### Entries supplied

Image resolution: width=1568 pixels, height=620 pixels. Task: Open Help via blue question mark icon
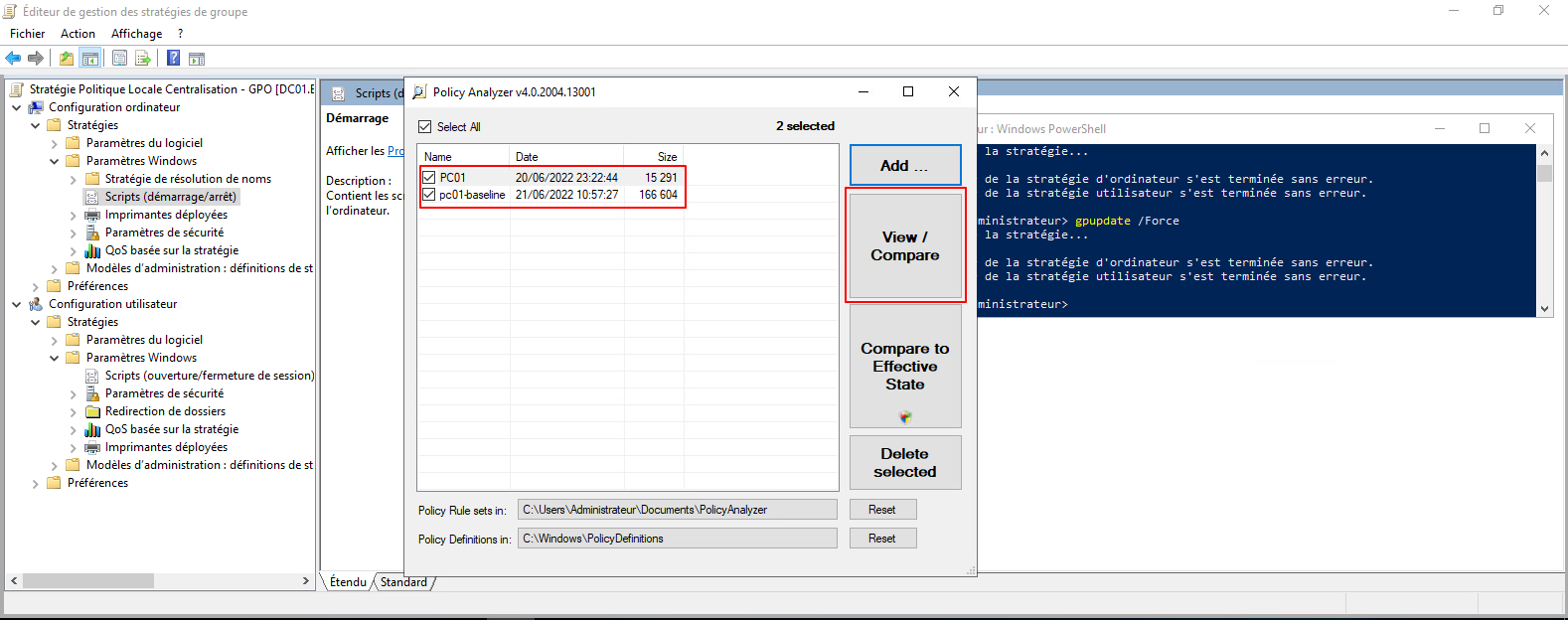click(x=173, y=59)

==

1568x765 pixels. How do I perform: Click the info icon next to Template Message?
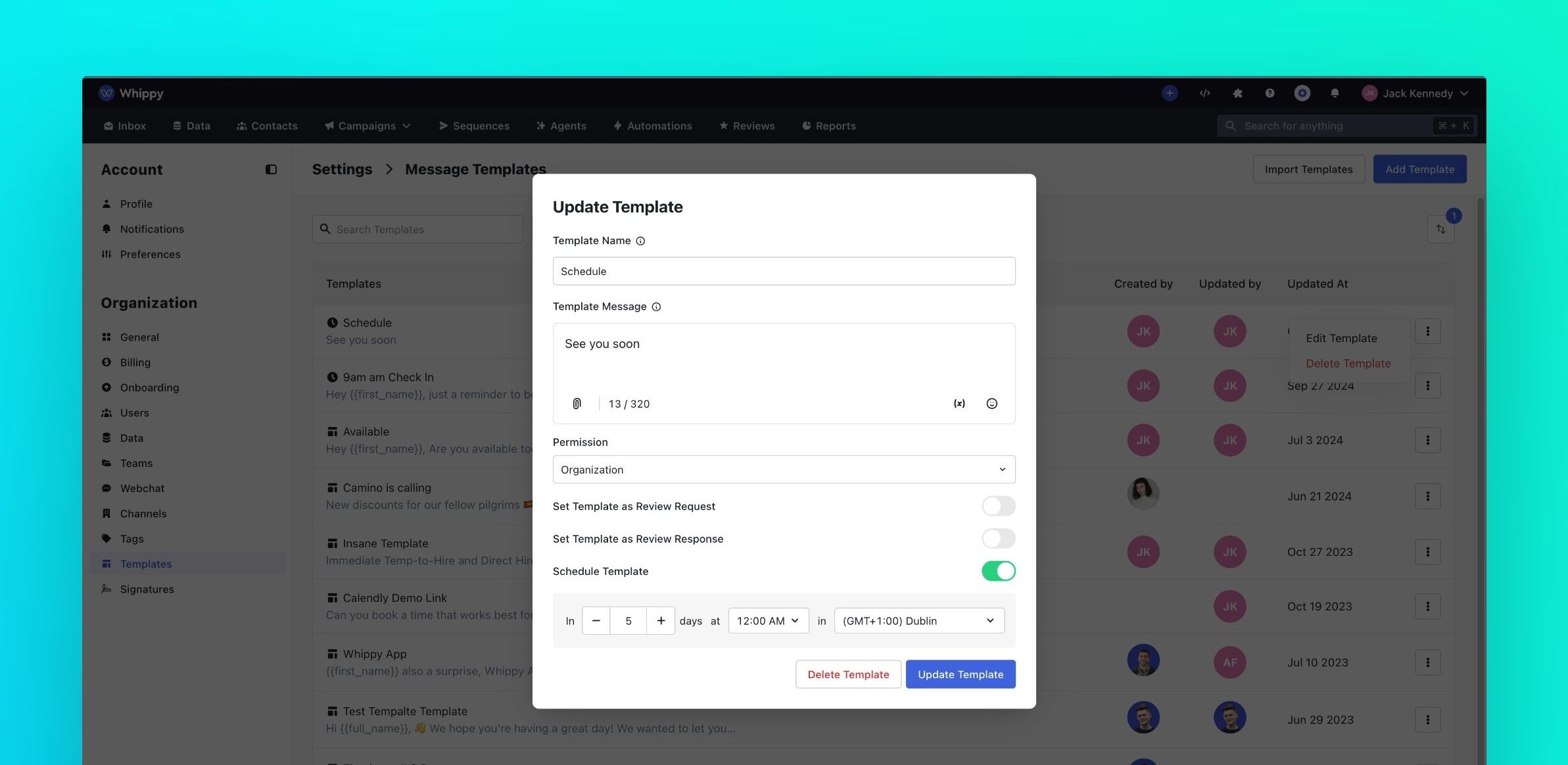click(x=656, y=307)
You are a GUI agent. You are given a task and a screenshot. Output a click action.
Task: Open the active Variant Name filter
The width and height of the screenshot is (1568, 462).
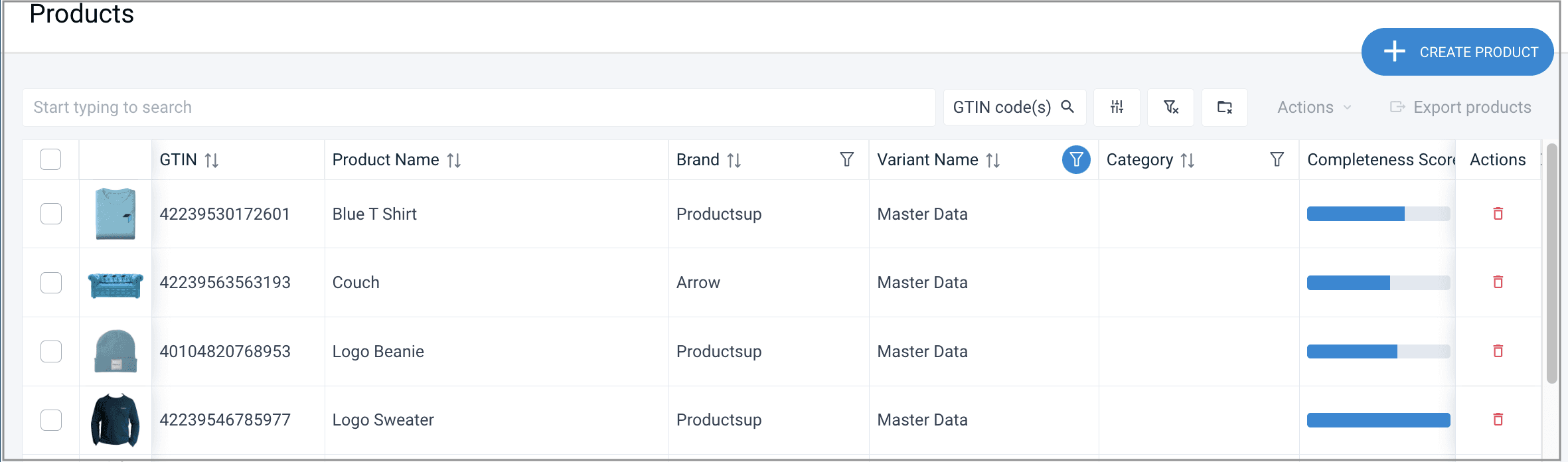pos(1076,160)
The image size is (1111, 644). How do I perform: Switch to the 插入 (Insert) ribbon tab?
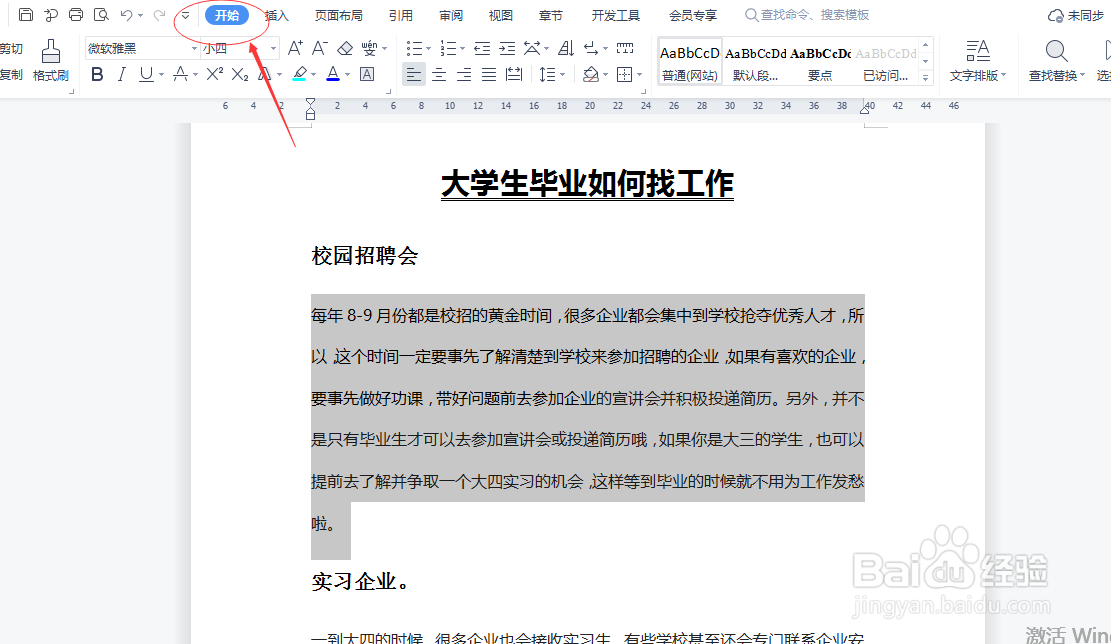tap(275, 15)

==

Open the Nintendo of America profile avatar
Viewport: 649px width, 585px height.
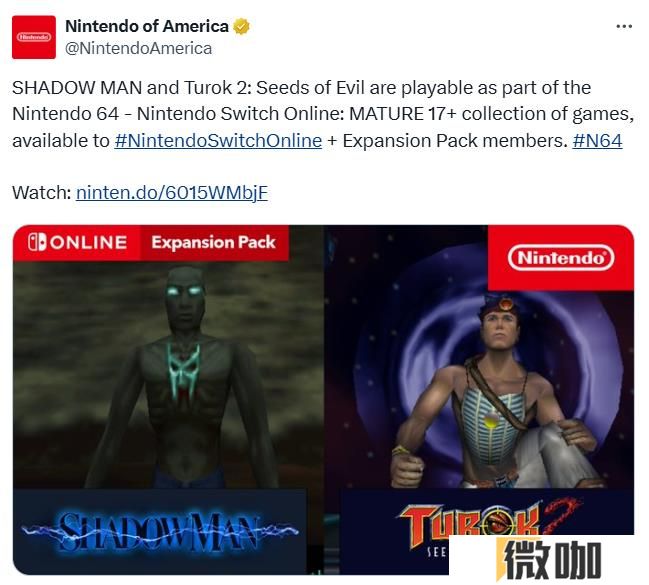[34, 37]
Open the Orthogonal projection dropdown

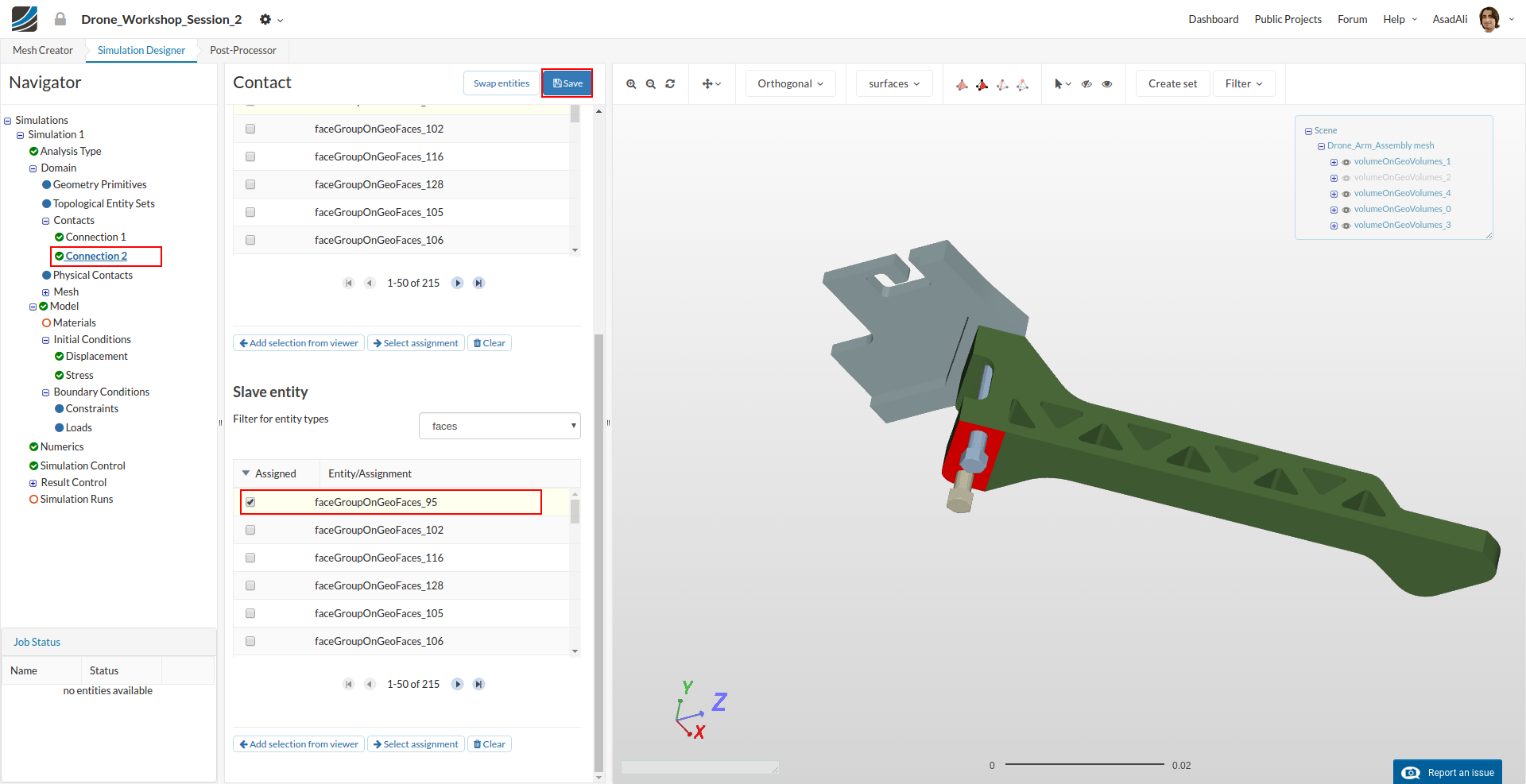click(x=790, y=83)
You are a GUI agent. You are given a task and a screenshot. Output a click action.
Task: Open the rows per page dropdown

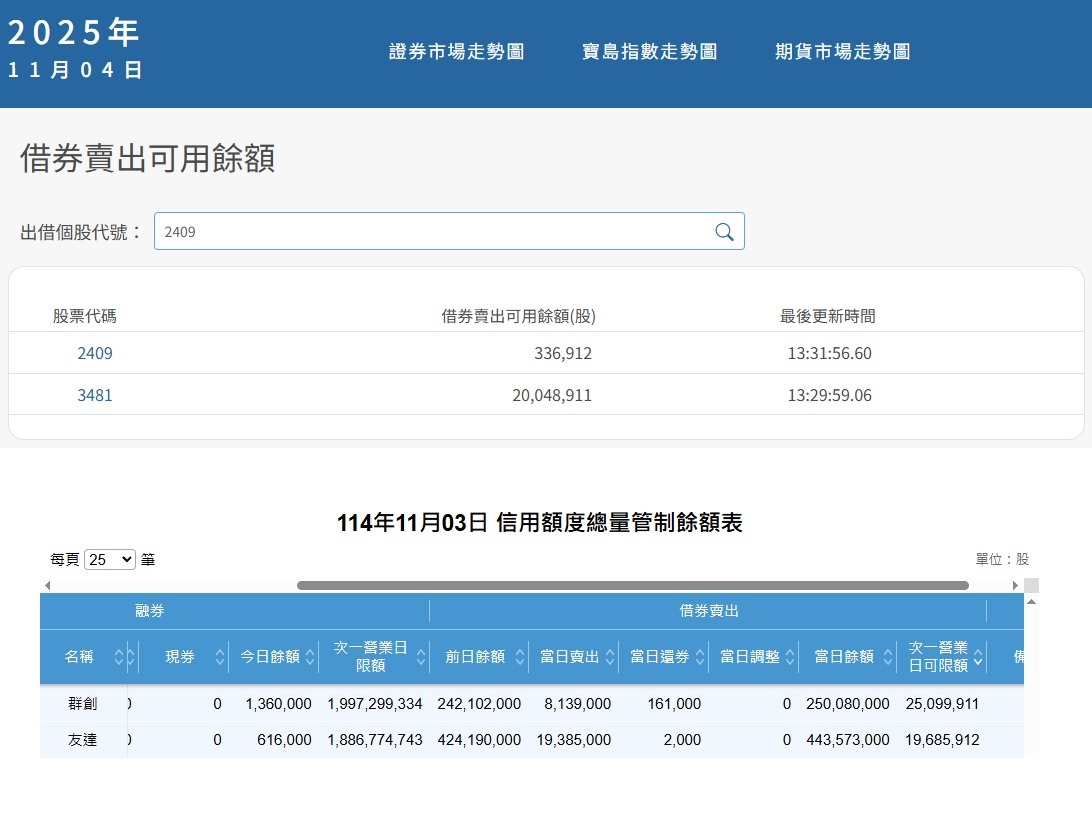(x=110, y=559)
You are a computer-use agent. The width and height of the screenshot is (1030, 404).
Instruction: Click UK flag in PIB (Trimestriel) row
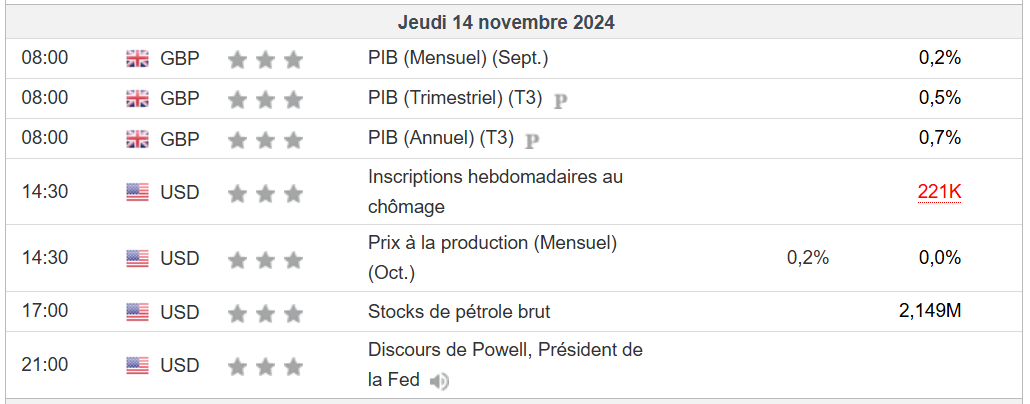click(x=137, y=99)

### The request
Could you print the material word for word, starting at the line that contains "Image resolution: width=1568" and stopping after the line that contains "click(x=173, y=59)", with the pictures left out?

### Solution below
Image resolution: width=1568 pixels, height=620 pixels. Task: Open Help via blue question mark icon
click(x=173, y=59)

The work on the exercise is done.